Supplied text:
What was truly transformative, it seems now, was the availability of a different understanding that linked the tragic suffering of the workers to the fact that there are no employment opportunities within Bihar itself; to the fact that Bihar had remained a place from where people left for other climes in search of employment. The youthful figure of Tejashwi Yadav, pushing for a change beyond the old plank of ‘social justice’ and insisting on ‘economic justice’, for creating employment locally, seems to have caught the imagination of the youth of the state. The massive turnout in Tejashwi’s and MGB’s rallies was an indication that something was striking a chord. 

It is here that the presence of the Left, the CPI(ML) Liberation in particular, as part of the MGB certainly helped shape the discourse. And as Dipankar Bhattacharya, the party’s general secretary, put it, the Left had been present on the ground, working with the migrants returning from Delhi and other places. The CPI(ML)’s longer-term work surely must have paid off but there seems to be little doubt, given its performance even in areas that are not its traditional areas of influence, that its presence at this crucial juncture too has played a significant role. This greater reach was enabled by the fact that already during the 2019 Parliament election, the CPI(ML) had reached a tacit understanding with the RJD. If this understanding develops, it could indicate longer-term possibilities of realignment with ‘economic justice’ reinforcing social justice.

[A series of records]
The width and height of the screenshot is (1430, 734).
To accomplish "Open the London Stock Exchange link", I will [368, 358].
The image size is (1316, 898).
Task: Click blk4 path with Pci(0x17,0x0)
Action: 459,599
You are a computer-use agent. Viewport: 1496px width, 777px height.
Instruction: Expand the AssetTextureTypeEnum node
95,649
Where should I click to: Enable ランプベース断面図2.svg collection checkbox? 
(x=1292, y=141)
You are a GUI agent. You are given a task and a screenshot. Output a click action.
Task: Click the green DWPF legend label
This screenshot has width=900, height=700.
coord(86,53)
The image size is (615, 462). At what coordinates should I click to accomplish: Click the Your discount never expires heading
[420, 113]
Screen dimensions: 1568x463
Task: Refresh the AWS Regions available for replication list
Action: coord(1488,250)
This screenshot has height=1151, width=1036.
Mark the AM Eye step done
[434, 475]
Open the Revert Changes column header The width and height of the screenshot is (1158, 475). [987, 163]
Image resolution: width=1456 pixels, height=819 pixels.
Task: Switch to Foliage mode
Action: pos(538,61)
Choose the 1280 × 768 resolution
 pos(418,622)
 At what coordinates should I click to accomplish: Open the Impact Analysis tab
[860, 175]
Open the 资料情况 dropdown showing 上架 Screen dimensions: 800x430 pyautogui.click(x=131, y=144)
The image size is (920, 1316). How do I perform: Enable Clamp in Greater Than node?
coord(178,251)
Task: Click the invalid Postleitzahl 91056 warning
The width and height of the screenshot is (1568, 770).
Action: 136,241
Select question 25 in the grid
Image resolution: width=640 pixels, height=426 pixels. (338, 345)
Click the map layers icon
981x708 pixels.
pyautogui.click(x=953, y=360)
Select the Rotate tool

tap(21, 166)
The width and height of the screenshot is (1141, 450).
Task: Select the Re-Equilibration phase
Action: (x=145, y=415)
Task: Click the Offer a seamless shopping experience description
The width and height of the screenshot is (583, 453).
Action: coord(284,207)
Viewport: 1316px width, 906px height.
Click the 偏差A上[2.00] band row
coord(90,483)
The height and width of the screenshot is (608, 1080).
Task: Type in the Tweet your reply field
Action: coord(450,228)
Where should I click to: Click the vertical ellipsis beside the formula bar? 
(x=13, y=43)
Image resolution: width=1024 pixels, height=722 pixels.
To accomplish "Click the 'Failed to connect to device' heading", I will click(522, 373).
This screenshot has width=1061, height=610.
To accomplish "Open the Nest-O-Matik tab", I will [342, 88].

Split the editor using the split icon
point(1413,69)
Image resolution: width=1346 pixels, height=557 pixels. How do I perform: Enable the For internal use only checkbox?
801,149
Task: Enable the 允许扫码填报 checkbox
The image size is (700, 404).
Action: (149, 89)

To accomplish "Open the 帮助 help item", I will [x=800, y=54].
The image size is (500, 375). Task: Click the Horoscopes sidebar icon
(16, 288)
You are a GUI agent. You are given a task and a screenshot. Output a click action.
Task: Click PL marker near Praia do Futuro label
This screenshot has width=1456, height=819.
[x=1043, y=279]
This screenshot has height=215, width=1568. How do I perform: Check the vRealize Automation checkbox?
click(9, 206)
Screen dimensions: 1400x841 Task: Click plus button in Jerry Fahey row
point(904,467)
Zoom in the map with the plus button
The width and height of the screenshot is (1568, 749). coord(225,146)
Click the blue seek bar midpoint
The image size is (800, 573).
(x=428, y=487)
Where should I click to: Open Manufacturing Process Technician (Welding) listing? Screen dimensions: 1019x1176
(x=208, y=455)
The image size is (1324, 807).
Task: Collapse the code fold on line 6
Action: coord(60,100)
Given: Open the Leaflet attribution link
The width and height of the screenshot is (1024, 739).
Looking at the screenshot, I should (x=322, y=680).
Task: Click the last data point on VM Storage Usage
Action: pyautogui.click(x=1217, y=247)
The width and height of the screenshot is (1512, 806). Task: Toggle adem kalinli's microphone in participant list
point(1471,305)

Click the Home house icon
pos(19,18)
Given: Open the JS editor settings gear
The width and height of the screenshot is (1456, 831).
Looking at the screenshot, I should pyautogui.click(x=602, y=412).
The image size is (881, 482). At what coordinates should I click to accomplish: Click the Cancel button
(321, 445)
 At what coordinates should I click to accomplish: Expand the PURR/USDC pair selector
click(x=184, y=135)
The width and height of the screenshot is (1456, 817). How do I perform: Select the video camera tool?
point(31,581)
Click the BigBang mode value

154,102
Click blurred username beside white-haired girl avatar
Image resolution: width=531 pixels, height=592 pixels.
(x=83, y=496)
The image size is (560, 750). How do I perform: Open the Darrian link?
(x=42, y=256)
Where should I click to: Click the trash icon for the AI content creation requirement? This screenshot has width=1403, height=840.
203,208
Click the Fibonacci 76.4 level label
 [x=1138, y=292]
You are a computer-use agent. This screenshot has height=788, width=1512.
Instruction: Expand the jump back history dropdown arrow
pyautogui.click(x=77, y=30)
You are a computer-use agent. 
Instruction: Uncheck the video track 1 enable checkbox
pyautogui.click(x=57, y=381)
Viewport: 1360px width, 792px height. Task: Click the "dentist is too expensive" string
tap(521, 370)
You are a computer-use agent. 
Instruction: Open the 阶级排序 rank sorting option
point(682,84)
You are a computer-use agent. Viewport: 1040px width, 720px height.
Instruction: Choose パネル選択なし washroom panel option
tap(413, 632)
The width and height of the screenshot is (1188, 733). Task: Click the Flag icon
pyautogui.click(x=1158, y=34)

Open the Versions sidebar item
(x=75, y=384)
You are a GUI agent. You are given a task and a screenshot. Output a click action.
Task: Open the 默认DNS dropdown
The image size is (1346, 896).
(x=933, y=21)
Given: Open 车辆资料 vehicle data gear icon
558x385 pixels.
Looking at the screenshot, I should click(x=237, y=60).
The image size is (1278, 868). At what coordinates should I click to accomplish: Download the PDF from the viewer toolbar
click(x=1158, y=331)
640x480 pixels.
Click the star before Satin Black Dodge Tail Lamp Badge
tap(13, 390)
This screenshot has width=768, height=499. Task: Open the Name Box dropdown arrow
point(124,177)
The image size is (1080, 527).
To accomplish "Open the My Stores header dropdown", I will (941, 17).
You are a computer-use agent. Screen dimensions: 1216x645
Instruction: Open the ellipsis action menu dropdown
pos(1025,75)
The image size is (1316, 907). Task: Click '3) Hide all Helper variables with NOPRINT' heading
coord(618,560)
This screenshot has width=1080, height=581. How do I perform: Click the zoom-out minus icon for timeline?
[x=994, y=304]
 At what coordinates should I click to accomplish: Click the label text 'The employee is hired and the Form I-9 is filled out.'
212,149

List of tasks:
1: Echo the passage on Bihar politics word for word, everything from "It is here that" down to "reinforcing social justice.".
2: Carry on the passage on Bihar politics, starting after its last sentence.
The entries stand apart from the passage on Bihar politics and are separate material.

Written answers:
1:
It is here that the presence of the Left, the CPI(ML) Liberation in particular, as part of the MGB certainly helped shape the discourse. And as Dipankar Bhattacharya, the party’s general secretary, put it, the Left had been present on the ground, working with the migrants returning from Delhi and other places. The CPI(ML)’s longer-term work surely must have paid off but there seems to be little doubt, given its performance even in areas that are not its traditional areas of influence, that its presence at this crucial juncture too has played a significant role. This greater reach was enabled by the fact that already during the 2019 Parliament election, the CPI(ML) had reached a tacit understanding with the RJD. If this understanding develops, it could indicate longer-term possibilities of realignment with ‘economic justice’ reinforcing social justice.

2:
The takeaway then is that there is never any straight and obvious connection between ‘experience’ and the conclusions we might draw from them. The experience of the lockdown too did not mean anything in itself. It can make sense only when inserted into a meaningful narrative. Till the new narrative of employment and governmental responsibility made the lockdown experience understandable in a different way, it was the karmic narrative that gave meaning to it. That this narrative was reinforced by high levels of myth-building via electronic media makes no difference to the fact that the fatalism is already there, waiting to be exploited. The challenge for those who want to contest the BJP’s position is to really provide for possibilities of making sense of popular experience in ways different from such a karmic narrative.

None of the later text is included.